Boa parte dos  governadores é crítica da proposta  e afirmam que ela não irá resolver o problema do seguido aumento no preço dos combustíveis. Na semana passada a Petrobras também anunciou na última semana um novo reajuste dos preços nas refinarias, alta de 18,8% na gasolina e 24,9% no diesel.

De acordo com Bolsonaro, a proposta é uma tentativa de frear a disparada no preço dos combustíveis, agravado pela guerra na Ucrânia após a invasão russa. Segundo a proposta, o ICMS unificado incidirá sobre gasolina,  etanol, diesel,  biodiesel e gás liquefeito do petróleo (GLP).
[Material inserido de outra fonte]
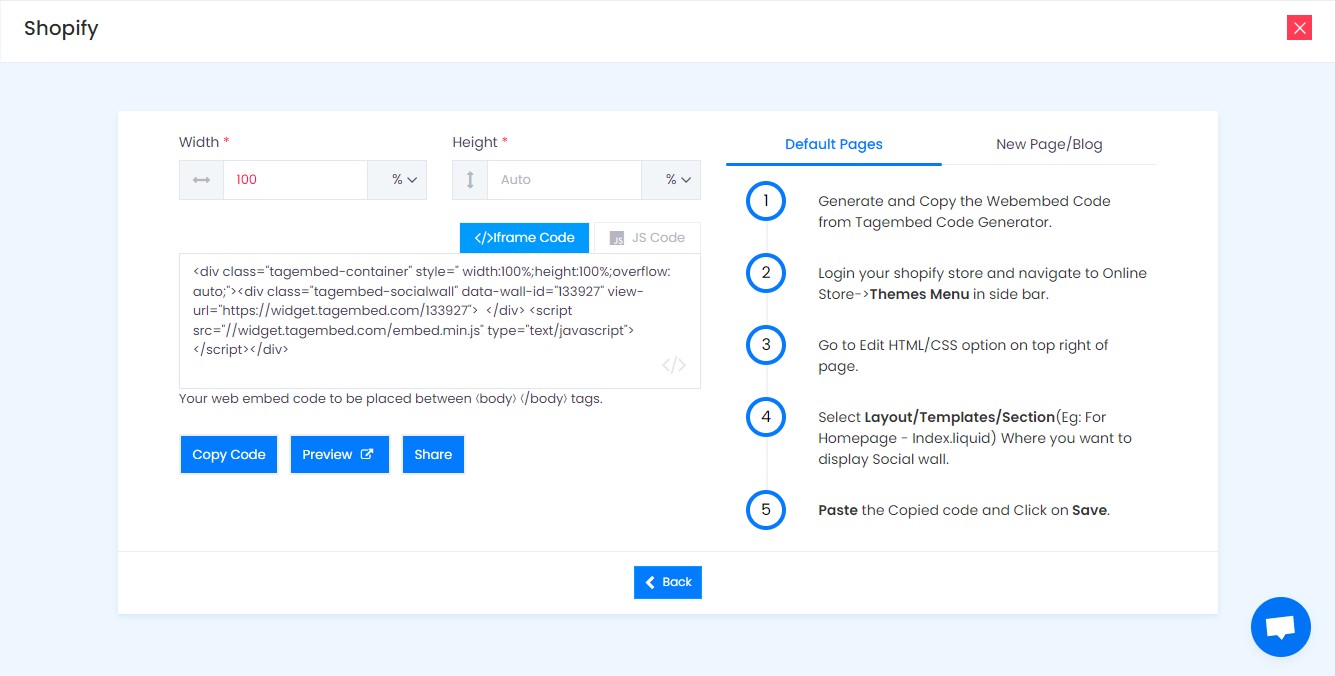Close the Shopify dialog with red X
The width and height of the screenshot is (1335, 676).
1299,28
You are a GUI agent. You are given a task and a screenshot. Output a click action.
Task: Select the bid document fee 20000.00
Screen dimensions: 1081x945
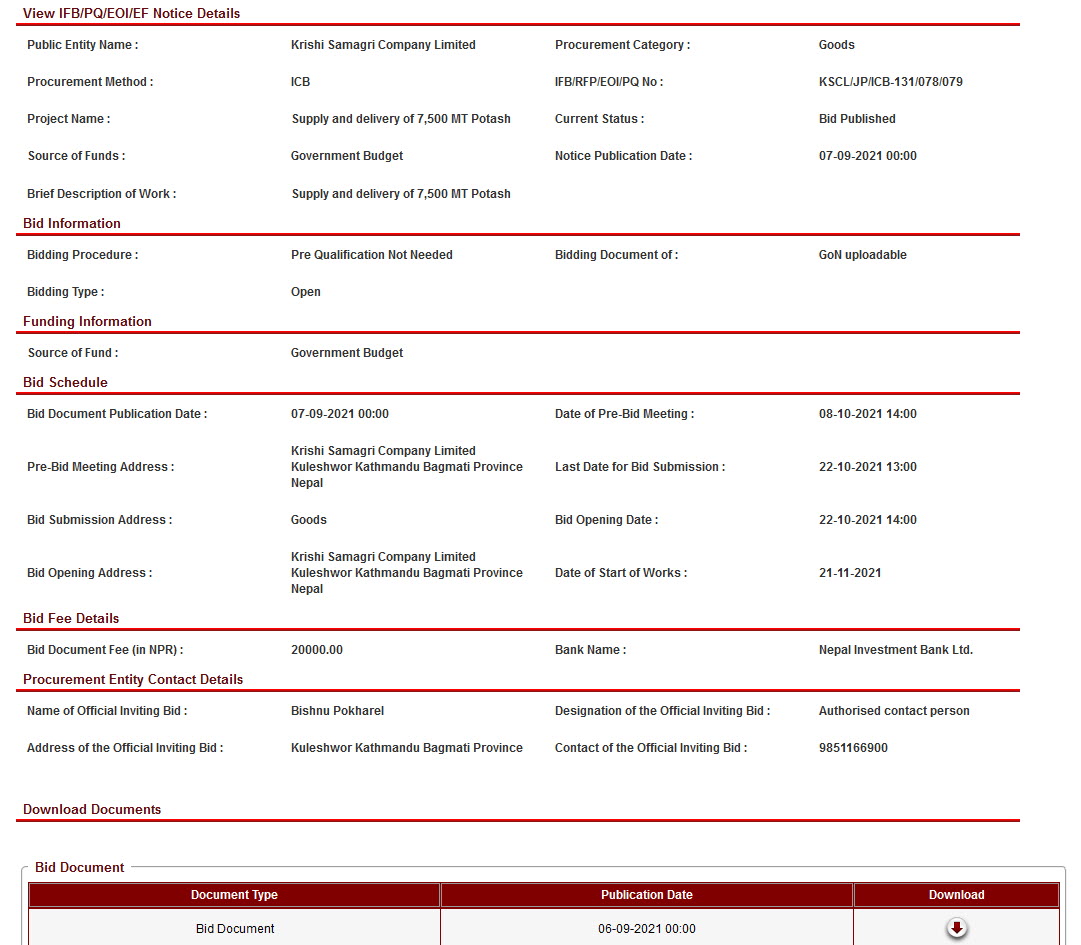(316, 650)
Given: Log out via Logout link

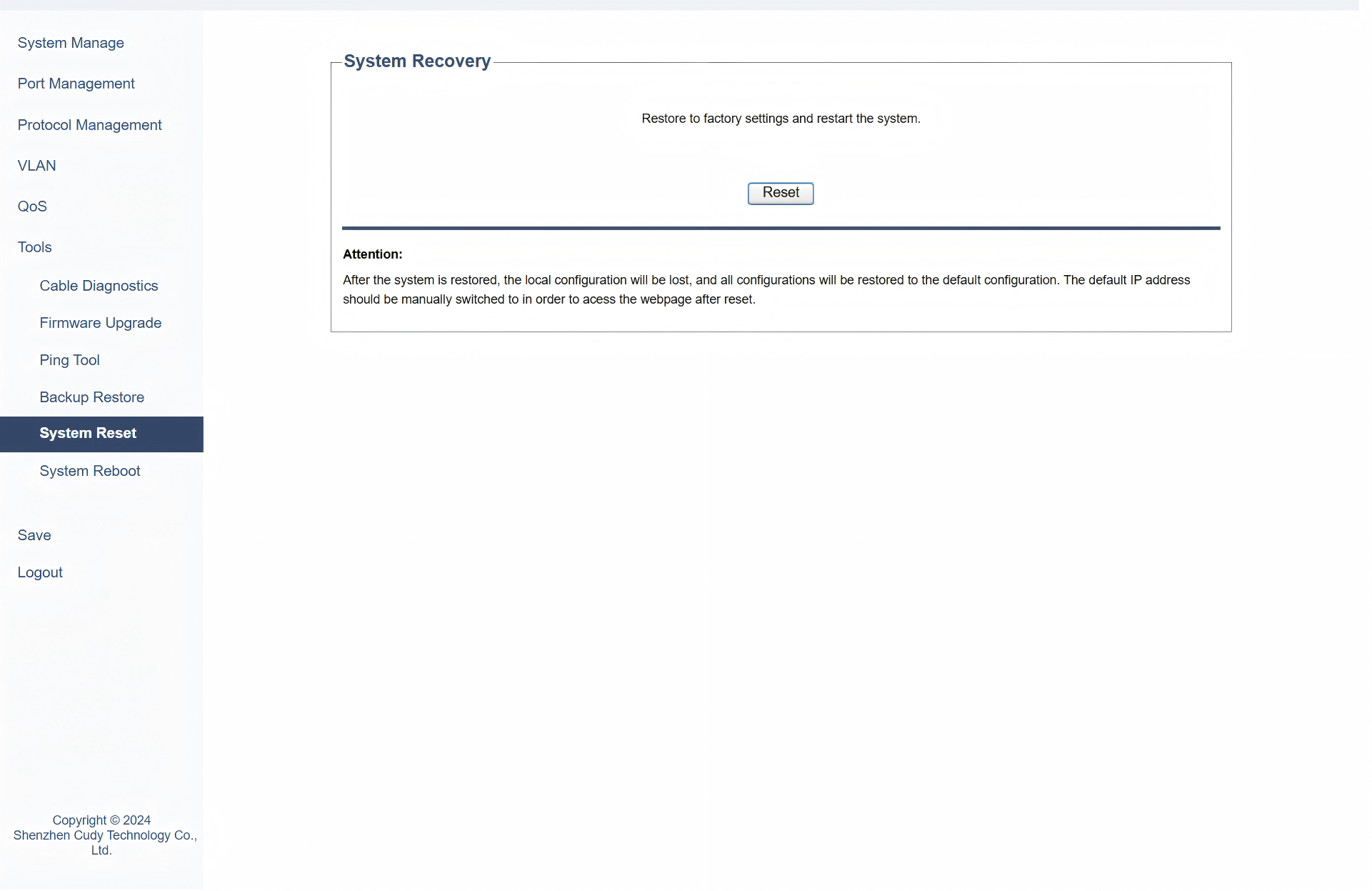Looking at the screenshot, I should pos(40,572).
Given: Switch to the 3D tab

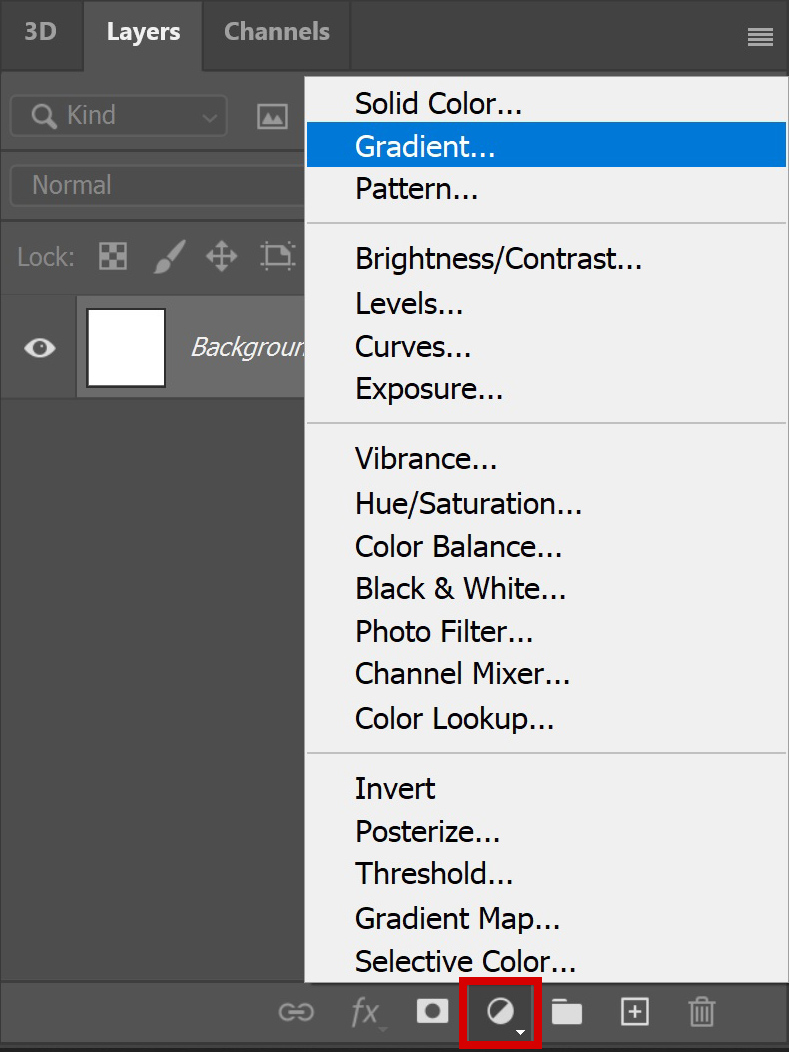Looking at the screenshot, I should coord(41,31).
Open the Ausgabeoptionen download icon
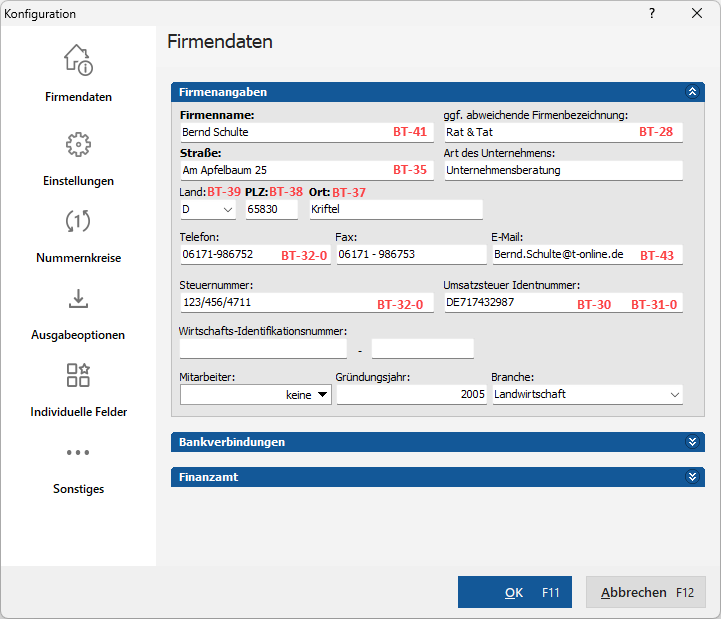Viewport: 721px width, 619px height. 78,298
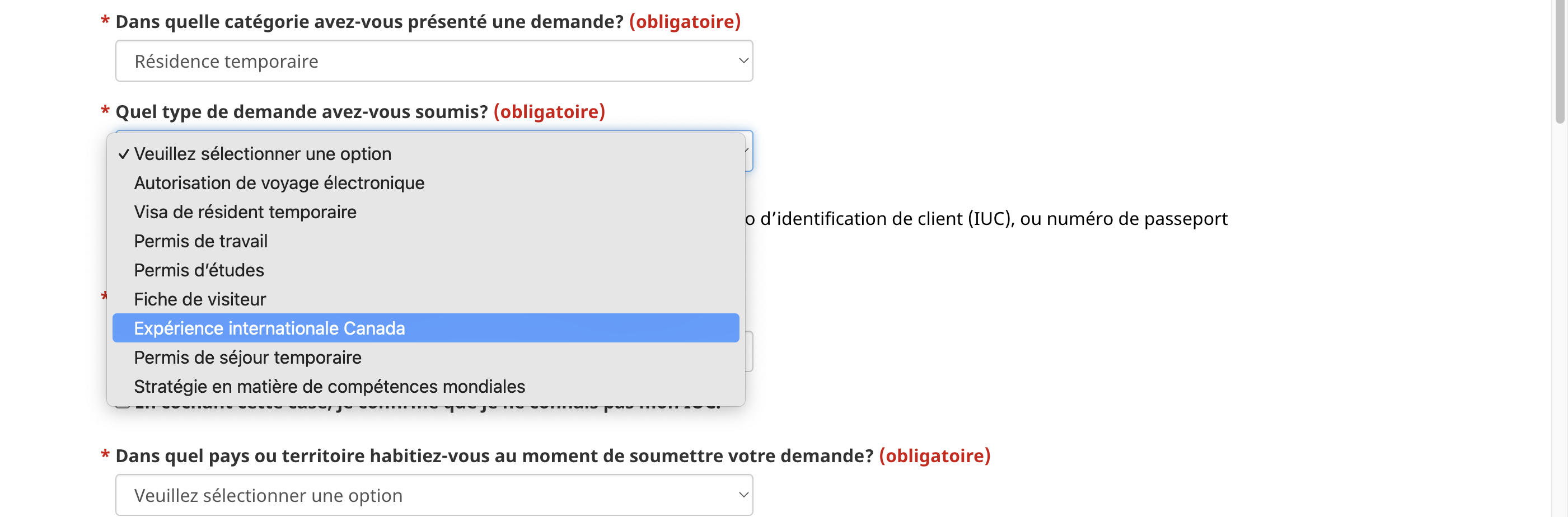Select "Permis d'études" in the list
The width and height of the screenshot is (1568, 517).
tap(198, 270)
Álvaro Martim Guedes, professor e especialista em administração pública da Unesp em Araraquara, explica que o temor dos estados quanto à possibilidade de perda de recursos por conta de uma reforma tributária que modifique o modelo atual de cobrança  do ICMS é antigo. Nas últimas décadas, têm avançado discussões sobre caminhos para fazer essa reforma sem que ela implique em problemas para o financiamento dos estados.

A questão da reforma do ICMS, com foco numa unificação do tributo, está no centro dos debates sobre reforma tributária travados no Brasil desde a década de 1990. Porém, até agora, nenhuma proposta neste sentido havia conseguido avançar justamente pelo temor de perda de arrecadação por parte de alguns estados com a simplificação e unificação do tributo.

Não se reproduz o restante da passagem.